* [Goal of the exercise]
Only reproduce the lines from the line containing "Task: Open the taal dropdown" onward, exactly, through the final line of the data below.

++++++++++

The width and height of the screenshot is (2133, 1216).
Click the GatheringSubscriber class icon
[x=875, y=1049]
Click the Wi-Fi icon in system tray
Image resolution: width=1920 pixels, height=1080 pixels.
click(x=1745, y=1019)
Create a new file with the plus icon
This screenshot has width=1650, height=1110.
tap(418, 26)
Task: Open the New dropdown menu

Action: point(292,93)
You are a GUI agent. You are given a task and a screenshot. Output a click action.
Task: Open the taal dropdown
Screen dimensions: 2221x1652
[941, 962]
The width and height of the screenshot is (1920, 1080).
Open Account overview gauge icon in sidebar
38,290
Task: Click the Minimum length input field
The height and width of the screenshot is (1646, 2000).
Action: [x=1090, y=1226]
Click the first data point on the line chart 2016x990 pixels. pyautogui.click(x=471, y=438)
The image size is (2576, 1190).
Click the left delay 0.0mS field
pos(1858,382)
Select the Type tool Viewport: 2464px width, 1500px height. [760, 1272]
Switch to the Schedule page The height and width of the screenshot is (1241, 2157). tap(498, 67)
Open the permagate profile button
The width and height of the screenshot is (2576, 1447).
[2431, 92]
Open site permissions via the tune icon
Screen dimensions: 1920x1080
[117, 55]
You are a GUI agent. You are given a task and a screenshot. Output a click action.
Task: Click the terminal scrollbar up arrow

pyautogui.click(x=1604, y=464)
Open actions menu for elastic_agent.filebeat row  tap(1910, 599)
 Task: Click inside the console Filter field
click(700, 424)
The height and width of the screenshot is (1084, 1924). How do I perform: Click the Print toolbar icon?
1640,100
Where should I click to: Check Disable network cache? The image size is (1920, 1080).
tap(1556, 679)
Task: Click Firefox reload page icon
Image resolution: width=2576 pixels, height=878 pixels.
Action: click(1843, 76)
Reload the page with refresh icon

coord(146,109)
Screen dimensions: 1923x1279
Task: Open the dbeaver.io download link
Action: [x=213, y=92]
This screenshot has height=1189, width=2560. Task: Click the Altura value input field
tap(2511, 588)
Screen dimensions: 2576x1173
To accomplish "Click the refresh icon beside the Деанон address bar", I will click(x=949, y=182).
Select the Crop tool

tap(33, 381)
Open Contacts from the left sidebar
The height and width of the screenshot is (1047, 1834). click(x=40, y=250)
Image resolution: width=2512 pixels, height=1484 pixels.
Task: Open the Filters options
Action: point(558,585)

++++++++++

* [Solution]
Task: Open the taal dropdown
Screen dimensions: 2221x1652
[941, 962]
The width and height of the screenshot is (1920, 1080).
Open Account overview gauge icon in sidebar
38,290
Task: Click the Minimum length input field
The height and width of the screenshot is (1646, 2000).
Action: [x=1090, y=1226]
Click the first data point on the line chart 2016x990 pixels. pyautogui.click(x=471, y=438)
The image size is (2576, 1190).
Click the left delay 0.0mS field
pos(1858,382)
Select the Type tool Viewport: 2464px width, 1500px height. [760, 1272]
Switch to the Schedule page The height and width of the screenshot is (1241, 2157). tap(498, 67)
Open the permagate profile button
The width and height of the screenshot is (2576, 1447).
[2431, 92]
Open site permissions via the tune icon
Screen dimensions: 1920x1080
[117, 55]
You are a GUI agent. You are given a task and a screenshot. Output a click action.
Task: Click the terminal scrollbar up arrow

pyautogui.click(x=1604, y=464)
Open actions menu for elastic_agent.filebeat row  tap(1910, 599)
 Task: Click inside the console Filter field
click(700, 424)
The height and width of the screenshot is (1084, 1924). How do I perform: Click the Print toolbar icon?
1640,100
Where should I click to: Check Disable network cache? The image size is (1920, 1080).
tap(1556, 679)
Task: Click Firefox reload page icon
Image resolution: width=2576 pixels, height=878 pixels.
Action: click(1843, 76)
Reload the page with refresh icon

coord(146,109)
Screen dimensions: 1923x1279
Task: Open the dbeaver.io download link
Action: [x=213, y=92]
This screenshot has height=1189, width=2560. Task: Click the Altura value input field
tap(2511, 588)
Screen dimensions: 2576x1173
To accomplish "Click the refresh icon beside the Деанон address bar", I will click(x=949, y=182).
Select the Crop tool

tap(33, 381)
Open Contacts from the left sidebar
The height and width of the screenshot is (1047, 1834). click(x=40, y=250)
Image resolution: width=2512 pixels, height=1484 pixels.
Task: Open the Filters options
Action: point(558,585)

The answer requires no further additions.